Some big news out of the NFL Owners’ Meeting in Phoenix today. First, we find out from Wall Street Journal NFL reporter Kevin Clark that the league will stream the Buffalo Bills-Jacksonville Jaguars game in London on Sunday, October 25 online. It will either stream on Google/YouTube, Facebook, Apple or some other platform. The game will be seen on TV in both Buffalo and Jacksonville, but online elsewhere. The key is it will not be available on DirecTV’s NFL Sunday Ticket. Clark tweeted out the information:
Hmm: Bills-Jags game in week 7 will be broadcast nationally only over a digital platform (youtube or someone else). First time in history.
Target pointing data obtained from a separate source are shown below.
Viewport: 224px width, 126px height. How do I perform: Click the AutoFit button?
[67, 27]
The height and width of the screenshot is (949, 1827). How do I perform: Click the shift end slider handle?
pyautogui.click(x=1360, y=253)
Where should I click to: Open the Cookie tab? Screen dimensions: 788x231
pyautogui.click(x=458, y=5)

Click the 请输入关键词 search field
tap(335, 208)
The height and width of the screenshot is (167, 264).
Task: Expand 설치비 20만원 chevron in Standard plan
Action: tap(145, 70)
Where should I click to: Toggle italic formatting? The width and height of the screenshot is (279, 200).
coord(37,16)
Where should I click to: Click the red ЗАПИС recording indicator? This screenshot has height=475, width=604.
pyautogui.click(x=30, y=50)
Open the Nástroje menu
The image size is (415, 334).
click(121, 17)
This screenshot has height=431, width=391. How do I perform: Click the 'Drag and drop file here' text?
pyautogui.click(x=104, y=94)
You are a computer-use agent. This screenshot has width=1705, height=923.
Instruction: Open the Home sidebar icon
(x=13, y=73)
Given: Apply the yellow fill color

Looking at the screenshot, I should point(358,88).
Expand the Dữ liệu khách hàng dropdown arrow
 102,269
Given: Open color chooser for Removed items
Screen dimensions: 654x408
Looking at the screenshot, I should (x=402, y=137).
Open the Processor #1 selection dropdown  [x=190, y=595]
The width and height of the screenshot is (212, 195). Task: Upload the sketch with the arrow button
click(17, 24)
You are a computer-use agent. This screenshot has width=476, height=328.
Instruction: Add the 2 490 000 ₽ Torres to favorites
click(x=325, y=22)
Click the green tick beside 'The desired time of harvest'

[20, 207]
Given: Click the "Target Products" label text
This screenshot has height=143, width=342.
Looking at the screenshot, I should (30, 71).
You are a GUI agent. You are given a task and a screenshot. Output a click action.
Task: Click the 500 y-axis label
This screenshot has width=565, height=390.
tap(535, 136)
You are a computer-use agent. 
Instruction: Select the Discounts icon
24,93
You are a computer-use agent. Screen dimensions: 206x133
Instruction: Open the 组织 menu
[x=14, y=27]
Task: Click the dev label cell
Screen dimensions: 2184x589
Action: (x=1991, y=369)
— Kevin Clark (@KevinClarkWSJ) March 23, 2015
Bills-Jags will air on local tv in home markets. But the game, played in London, will be broadcast everywhere else by TBD digital site.
— Kevin Clark (@KevinClarkWSJ) March 23, 2015
This Jaguars-Bills game will not be on Sunday Ticket.
— Kevin Clark (@KevinClarkWSJ) March 23, 2015
As Clark notes in his WSJ.com story, the game will kickoff at 9:30 a.m. ET and keeps the league on top of finding the newest ways of distributing its games:
The move is in keeping with the NFL’s history of shifting its most valuable content to the newest forms of distribution that are available. In 1987 the league moved a package of games to cable television when it was available in roughly half the country. It launched its own network and moved a slate of Thursday night games to the channel in 2006. It began streaming the Sunday night game on NBC in 2008.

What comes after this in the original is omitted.